### Task details:
Give the count of lines in the records that contain the string "Launch", and write nothing but that number.

### Saved data entries:

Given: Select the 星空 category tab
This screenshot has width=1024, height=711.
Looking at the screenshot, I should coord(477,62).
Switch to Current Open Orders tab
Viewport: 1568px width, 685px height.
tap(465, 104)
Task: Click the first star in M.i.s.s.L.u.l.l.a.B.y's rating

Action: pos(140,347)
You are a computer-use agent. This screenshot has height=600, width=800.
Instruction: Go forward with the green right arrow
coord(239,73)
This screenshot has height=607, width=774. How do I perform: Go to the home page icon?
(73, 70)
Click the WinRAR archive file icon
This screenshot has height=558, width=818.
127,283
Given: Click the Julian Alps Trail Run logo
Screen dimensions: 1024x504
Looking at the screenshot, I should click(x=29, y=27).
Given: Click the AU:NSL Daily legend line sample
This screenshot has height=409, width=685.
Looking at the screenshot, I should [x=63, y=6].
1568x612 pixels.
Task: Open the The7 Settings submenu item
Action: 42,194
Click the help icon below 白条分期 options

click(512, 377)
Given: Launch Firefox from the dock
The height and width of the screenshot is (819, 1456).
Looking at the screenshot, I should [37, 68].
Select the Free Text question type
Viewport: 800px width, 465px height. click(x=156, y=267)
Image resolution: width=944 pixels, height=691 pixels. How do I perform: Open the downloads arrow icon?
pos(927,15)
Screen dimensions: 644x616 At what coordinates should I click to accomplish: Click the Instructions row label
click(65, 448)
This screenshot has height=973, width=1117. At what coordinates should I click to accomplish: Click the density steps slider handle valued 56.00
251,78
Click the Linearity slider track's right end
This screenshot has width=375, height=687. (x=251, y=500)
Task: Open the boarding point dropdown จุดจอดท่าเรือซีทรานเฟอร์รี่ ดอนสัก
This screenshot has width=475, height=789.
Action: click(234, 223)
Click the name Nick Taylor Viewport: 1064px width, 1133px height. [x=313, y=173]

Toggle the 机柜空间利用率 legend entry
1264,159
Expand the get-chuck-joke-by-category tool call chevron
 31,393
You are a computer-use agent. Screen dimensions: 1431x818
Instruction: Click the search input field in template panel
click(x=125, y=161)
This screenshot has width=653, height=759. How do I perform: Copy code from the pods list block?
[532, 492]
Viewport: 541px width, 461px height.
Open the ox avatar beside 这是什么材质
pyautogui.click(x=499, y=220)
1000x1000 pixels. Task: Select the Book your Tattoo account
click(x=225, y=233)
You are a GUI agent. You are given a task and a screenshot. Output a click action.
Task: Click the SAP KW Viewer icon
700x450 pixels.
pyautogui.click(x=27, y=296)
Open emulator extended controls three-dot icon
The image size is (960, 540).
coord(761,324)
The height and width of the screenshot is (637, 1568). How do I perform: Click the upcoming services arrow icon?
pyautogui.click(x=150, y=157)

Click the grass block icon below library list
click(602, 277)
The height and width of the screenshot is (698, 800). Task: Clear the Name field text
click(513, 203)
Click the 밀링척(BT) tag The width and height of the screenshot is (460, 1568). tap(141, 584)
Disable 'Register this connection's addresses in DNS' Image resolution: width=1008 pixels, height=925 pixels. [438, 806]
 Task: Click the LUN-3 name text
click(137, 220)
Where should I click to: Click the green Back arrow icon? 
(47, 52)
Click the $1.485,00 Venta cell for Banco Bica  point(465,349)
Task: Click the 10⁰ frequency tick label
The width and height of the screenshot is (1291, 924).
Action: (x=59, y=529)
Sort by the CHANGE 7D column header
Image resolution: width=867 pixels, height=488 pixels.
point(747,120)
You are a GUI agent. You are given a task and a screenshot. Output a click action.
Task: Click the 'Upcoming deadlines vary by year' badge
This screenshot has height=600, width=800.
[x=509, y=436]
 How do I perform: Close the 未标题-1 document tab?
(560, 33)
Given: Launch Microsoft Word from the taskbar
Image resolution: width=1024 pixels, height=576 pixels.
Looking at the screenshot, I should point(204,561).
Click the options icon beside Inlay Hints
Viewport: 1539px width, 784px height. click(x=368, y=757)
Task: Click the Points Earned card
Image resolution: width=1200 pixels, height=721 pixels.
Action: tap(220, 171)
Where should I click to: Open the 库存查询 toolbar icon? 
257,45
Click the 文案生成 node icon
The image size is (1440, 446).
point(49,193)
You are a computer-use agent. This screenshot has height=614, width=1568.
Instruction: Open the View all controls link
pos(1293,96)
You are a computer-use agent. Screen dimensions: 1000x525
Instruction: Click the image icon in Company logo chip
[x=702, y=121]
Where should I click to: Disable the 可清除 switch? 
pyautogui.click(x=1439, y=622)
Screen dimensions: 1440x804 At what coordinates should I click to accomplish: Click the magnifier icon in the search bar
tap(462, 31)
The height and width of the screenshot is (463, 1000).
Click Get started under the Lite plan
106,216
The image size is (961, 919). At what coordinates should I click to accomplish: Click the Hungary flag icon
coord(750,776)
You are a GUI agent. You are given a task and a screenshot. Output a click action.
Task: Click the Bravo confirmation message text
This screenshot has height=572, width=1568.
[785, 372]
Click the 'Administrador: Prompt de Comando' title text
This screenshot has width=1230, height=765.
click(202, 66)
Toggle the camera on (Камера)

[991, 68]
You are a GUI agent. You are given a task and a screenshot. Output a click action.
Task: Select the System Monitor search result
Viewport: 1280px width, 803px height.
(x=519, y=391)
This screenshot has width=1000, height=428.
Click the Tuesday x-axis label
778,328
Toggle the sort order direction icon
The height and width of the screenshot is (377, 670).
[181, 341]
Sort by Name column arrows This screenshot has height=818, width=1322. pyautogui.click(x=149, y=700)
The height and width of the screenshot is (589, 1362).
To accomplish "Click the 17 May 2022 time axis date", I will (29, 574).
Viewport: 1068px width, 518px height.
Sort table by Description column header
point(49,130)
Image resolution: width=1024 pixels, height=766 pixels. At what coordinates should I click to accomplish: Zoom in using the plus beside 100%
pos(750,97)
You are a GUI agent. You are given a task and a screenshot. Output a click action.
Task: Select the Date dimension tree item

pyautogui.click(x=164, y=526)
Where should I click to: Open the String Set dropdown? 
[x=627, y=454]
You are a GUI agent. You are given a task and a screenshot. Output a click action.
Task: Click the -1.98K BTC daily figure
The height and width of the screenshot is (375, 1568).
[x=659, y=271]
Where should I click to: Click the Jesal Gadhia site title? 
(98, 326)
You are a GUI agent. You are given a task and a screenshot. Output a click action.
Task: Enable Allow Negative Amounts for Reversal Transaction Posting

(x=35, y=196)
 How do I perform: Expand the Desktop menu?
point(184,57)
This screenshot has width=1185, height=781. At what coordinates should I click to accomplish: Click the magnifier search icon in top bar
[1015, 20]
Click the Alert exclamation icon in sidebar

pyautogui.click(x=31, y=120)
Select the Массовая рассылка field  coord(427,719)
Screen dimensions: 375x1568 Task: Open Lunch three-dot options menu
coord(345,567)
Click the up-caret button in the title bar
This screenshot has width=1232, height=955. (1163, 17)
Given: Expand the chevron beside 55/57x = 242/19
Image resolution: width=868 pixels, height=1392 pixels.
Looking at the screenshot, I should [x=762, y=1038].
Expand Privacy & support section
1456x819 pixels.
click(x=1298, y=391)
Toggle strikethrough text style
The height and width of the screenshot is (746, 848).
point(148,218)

### Solution below:
2